# What is needed
Look through the entries that follow and return each line that has the string "window".

(Items listed in a dataset)
◇ ◇ ◇

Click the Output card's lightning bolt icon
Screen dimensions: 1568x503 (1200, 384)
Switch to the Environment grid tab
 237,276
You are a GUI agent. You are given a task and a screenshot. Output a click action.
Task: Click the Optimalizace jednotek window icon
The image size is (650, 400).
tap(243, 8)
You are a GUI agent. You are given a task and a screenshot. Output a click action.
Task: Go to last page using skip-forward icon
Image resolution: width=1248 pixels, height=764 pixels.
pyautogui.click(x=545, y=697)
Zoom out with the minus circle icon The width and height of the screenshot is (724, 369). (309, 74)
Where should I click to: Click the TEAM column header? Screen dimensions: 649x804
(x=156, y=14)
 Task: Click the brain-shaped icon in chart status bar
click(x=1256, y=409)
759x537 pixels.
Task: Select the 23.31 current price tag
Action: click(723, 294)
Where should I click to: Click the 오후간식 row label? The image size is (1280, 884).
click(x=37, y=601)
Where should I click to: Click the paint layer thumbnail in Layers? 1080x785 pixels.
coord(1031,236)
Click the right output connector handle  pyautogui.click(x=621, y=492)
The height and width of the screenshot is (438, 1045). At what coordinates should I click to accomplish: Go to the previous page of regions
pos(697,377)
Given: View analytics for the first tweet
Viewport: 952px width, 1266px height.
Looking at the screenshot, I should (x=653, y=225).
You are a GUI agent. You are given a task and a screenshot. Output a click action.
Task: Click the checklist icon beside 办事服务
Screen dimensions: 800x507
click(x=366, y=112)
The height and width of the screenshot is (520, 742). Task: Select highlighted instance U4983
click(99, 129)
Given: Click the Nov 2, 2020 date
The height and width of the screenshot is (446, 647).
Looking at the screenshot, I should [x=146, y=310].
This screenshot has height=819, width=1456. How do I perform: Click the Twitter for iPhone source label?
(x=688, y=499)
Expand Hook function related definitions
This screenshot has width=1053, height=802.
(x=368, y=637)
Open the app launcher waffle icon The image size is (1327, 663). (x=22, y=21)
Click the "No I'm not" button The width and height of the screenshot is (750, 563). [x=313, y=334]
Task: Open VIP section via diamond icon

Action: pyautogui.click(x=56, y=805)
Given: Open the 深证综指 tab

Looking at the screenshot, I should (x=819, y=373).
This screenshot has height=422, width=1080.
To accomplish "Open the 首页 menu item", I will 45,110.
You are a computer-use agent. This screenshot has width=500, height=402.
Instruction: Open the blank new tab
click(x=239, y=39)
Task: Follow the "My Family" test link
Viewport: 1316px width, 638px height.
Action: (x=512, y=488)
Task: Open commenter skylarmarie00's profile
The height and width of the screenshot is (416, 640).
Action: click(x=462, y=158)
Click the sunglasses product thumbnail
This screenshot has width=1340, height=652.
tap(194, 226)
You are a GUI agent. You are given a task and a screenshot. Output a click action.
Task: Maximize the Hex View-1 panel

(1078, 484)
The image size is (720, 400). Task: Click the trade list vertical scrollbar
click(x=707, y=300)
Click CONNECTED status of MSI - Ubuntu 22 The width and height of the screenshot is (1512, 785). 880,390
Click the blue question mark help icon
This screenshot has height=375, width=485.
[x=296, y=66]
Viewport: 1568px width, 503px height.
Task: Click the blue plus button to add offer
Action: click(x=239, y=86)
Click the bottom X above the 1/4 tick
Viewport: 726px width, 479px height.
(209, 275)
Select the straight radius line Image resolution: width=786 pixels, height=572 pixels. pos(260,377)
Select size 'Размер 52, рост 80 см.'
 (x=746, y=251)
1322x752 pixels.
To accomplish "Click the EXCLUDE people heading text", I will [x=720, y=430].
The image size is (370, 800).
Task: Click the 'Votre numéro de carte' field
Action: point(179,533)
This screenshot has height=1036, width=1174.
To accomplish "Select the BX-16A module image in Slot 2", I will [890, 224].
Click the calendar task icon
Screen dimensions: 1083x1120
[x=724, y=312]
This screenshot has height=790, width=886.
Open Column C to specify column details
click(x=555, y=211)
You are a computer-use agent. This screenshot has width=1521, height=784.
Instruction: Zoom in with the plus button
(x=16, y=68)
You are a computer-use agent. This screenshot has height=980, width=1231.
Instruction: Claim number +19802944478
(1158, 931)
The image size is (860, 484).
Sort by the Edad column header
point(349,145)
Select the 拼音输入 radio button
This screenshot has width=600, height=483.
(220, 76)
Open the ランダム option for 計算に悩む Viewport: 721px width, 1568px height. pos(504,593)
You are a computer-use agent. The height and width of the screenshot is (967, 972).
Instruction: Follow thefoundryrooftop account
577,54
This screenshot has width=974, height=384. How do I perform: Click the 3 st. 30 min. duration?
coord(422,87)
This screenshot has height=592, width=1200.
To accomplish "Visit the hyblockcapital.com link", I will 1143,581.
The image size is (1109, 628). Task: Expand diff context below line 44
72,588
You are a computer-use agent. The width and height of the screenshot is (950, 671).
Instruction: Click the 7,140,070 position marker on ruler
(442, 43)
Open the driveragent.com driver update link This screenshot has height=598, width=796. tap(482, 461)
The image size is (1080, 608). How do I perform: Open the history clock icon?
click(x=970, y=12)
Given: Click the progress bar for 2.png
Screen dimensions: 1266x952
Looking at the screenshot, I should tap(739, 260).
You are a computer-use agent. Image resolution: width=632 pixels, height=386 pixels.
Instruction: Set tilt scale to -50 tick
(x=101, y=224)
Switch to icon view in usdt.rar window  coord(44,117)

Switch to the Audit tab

◇ ◇ ◇

# Task result
Task: Click the Optimalizace jednotek window icon
Switch to icon view in usdt.rar window  coord(44,117)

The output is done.